I took a step back, thinking she needed space. Everything I just said... I can't expect it to not hurt her. 'Are you-' I began only to be cut off by her words.

'It's fine, Nathan. I get it. I kept fooling myself and I forced myself into finding someone. We both did. We rushed it and it was never going anywhere, anyways. I'm sorry too, for being the way I am'

What?

'Clara, you're not a bad person okay. You're amazing and one day you'll find a guy who deserves you. Just, live life for now, alright? Guys aren't everything. I know that's ironic coming from a guy but, you know.'

The corners of her lips curved into a smile. She wiped her tears with fingers and I brought her into a hug. 'Thanks, Nathan. I hope your girl loves you the way you love her'

your girl. she was? she was my girl again. well, not entirely but I'll get there.

'She does, I hope'

-

This is it, the moment I've been thinking of every since Lea and I reconnected in Gloucester. I'm not with Clara anymore and I can finally, after what seems like twenty months, finally have Lea be mine again.

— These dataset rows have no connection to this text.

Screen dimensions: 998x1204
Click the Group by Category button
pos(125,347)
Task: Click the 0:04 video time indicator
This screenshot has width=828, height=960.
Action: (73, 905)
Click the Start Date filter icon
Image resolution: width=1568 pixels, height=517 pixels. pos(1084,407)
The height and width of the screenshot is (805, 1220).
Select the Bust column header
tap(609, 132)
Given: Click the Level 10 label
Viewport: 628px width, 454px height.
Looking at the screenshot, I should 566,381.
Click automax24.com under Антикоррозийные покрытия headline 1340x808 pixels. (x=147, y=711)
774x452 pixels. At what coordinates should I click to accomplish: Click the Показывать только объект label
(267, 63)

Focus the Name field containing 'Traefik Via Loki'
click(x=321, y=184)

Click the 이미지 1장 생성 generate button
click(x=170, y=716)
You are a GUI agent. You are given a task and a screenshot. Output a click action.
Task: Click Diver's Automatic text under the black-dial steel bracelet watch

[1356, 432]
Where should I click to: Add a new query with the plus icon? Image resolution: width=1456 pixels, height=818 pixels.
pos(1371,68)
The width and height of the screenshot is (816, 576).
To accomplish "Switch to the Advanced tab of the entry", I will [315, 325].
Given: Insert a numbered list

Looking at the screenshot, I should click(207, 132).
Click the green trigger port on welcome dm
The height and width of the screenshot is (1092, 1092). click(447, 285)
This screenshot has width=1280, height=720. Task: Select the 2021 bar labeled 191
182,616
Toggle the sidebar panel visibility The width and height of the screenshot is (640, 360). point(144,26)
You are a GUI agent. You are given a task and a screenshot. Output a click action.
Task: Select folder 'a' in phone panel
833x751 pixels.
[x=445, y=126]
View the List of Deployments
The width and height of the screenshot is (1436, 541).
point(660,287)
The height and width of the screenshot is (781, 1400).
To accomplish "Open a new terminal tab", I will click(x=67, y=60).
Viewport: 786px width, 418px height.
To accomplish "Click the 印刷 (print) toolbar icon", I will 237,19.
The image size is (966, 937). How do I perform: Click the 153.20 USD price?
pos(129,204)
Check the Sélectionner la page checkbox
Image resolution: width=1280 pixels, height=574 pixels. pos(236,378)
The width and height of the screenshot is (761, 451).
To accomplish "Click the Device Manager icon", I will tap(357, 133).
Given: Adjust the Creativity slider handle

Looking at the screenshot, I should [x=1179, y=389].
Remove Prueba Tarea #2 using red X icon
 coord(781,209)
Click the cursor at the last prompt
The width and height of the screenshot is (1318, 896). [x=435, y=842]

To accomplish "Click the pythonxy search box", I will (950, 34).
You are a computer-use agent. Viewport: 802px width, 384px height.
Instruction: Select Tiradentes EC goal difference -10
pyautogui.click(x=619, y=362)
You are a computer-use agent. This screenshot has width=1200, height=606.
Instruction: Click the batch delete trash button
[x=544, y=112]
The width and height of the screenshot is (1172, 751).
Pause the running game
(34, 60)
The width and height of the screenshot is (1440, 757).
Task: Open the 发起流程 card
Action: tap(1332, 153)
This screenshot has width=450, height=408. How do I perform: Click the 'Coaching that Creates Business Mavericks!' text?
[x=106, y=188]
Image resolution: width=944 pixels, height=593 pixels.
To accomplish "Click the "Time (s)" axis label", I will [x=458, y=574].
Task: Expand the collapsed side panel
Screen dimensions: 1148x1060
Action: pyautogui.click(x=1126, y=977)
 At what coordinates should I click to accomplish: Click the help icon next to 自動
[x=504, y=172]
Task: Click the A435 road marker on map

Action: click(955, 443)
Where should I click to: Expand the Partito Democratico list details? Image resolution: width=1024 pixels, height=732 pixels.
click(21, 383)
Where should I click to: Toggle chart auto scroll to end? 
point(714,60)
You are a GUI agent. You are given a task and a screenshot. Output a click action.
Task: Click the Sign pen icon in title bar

I pulled out my phone and started texting her.

• Lying Leaaaaaa •

I hadn't changed her ID every since that night I scared her with that clown mask and called her "Lying Lea" sentimental much, Nathan?

Me: where are you?

that seemed a little rude.

Me: and hellllooo. I'm sorry I left this morning.

Lying Leaaaaaa: I'm home, why?

Lying Leaaaaaa: oh, it's fine.

Me: can we meet, please?

Lying Leaaaaaa: um, where??

Me: I'll send you the location. Meet me there, okay?

Lying Leaaaaaa: seriously you aren't even picking me up?

Me: I can't.

I didn't want to. I'd ruin it by blurting everything out in the car ride instead of saying it once we were actually there.